▶ **Directive A**: Can you output the entries below the forum thread about the Viair 380c and 400c compressors, covering the stretch from the line containing "You are a GUI" through the end of the entries, with both ends included? Leave the pictures out.

▶ **Text to read**:
* Start *
# viair 380c or 400c?



## VR6OOM (Nov 8, 2002)

The 380c is 200 psi and 400c is 150psi. I found a good deal on a 400c and was just wondering what you guys thought.


----------



## GnarPassatWagon (Mar 7, 2009)

400c end of story. much faster... you wont be filoling to more than 150psi on most set ups here.


----------



## VR6OOM (Nov 8, 2002)

Ok cool thanks!


----------



## holywhitebread (Jun 18, 2008)

400 /end thread


----------



## hunterkb (Nov 20, 2009)

400 :screwy:


----------



## veeko (Oct 26, 2005)

my 400c fills my 3 gallon in approximately 30 seconds or so.


----------



## tonyb2580 (Jun 22, 2006)

^^^^ mine too.. nice and quick


----------



## _plush_ (Mar 28, 2009)

not trying to start a fight but I wish people did a little research before they posted up their opinions. Going with only 1 400c is a bad idea and the reasoning behind that is the 400c is only a 33% duty compressor vs a 100% duty compressor like the 380c which means if the compressor is being used quite frequently and thus overheat it will cause the compressor to die out much faster than a 100% duty compressor. These are things you need to consider when deciding on what parts to use. While the 400 is bigger it isnt necessarily better. With that said if you wanted to step up from the 380c you will need to go to 450c that is the next 100% duty compressor in the viair line up, or go with a dual setup ........ hope this helps


----------



## VR6OOM (Nov 8, 2002)

Thanks guys. I ended up getting a great deal on a 1 day old viair 380c.
* End *
▶ **Recorded information**:
* Start *
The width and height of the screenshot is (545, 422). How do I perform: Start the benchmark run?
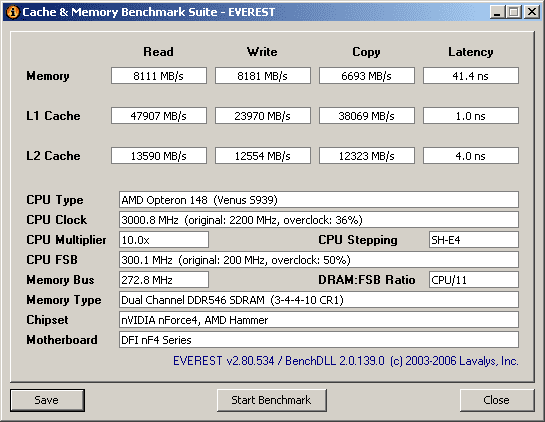pos(271,400)
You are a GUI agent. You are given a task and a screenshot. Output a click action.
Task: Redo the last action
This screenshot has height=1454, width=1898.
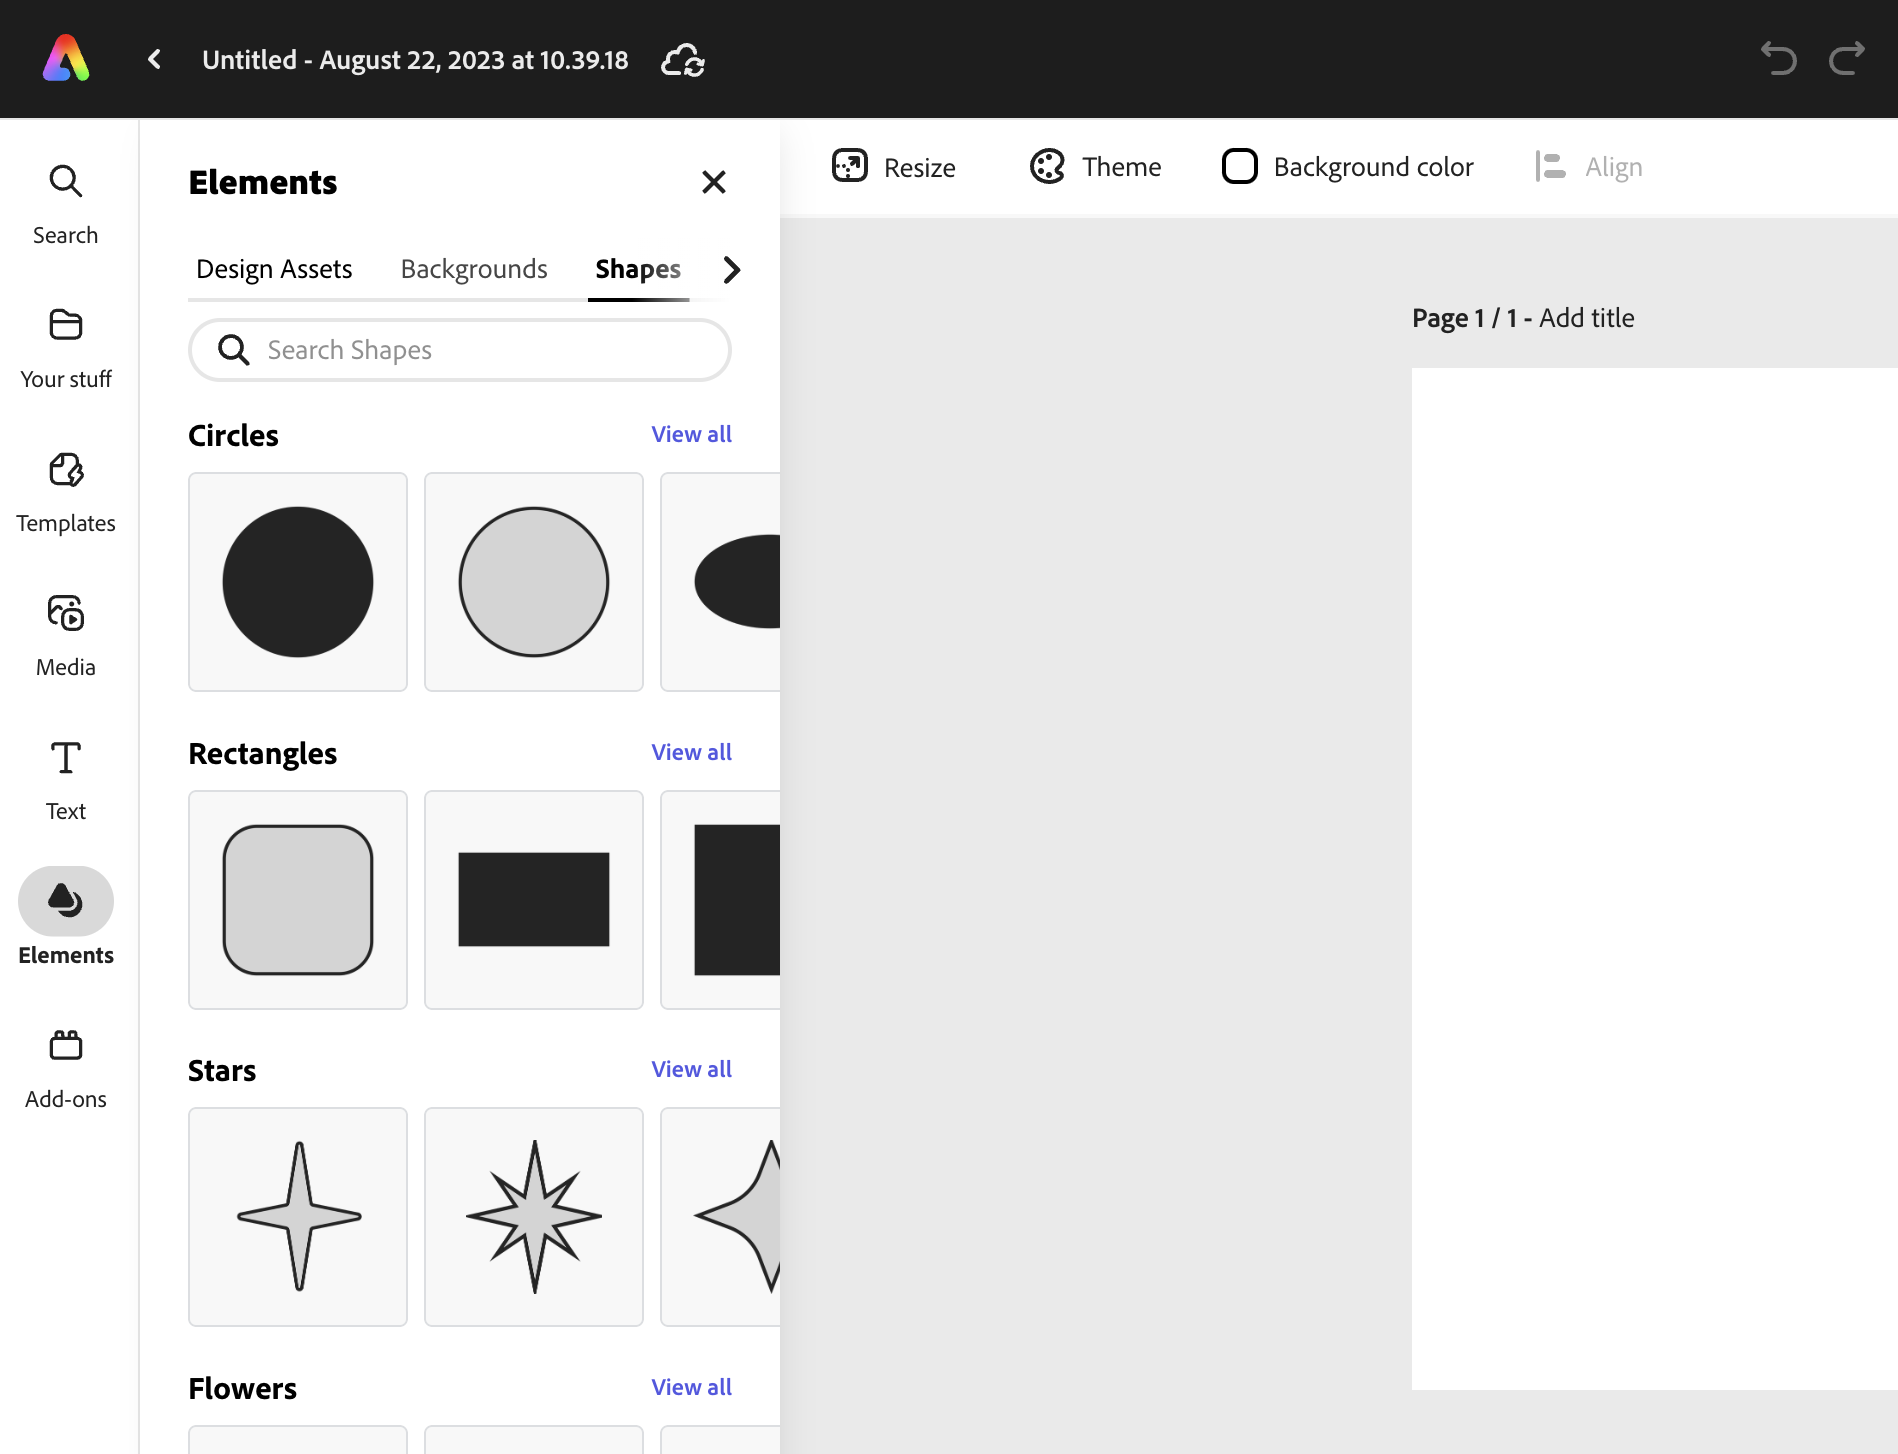pos(1846,59)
* End *
▶ **Directive B**: Could you return the stretch of the compressor thread above from "not trying to" through "old viair 380c.", copied word for word?

▶ **Expected answer A**:
You are a GUI agent. You are given a task and a screenshot. Output a click action.
Task: Redo the last action
This screenshot has height=1454, width=1898.
pos(1846,59)

▶ **Expected answer B**:
not trying to start a fight but I wish people did a little research before they posted up their opinions. Going with only 1 400c is a bad idea and the reasoning behind that is the 400c is only a 33% duty compressor vs a 100% duty compressor like the 380c which means if the compressor is being used quite frequently and thus overheat it will cause the compressor to die out much faster than a 100% duty compressor. These are things you need to consider when deciding on what parts to use. While the 400 is bigger it isnt necessarily better. With that said if you wanted to step up from the 380c you will need to go to 450c that is the next 100% duty compressor in the viair line up, or go with a dual setup ........ hope this helps


----------



## VR6OOM (Nov 8, 2002)

Thanks guys. I ended up getting a great deal on a 1 day old viair 380c.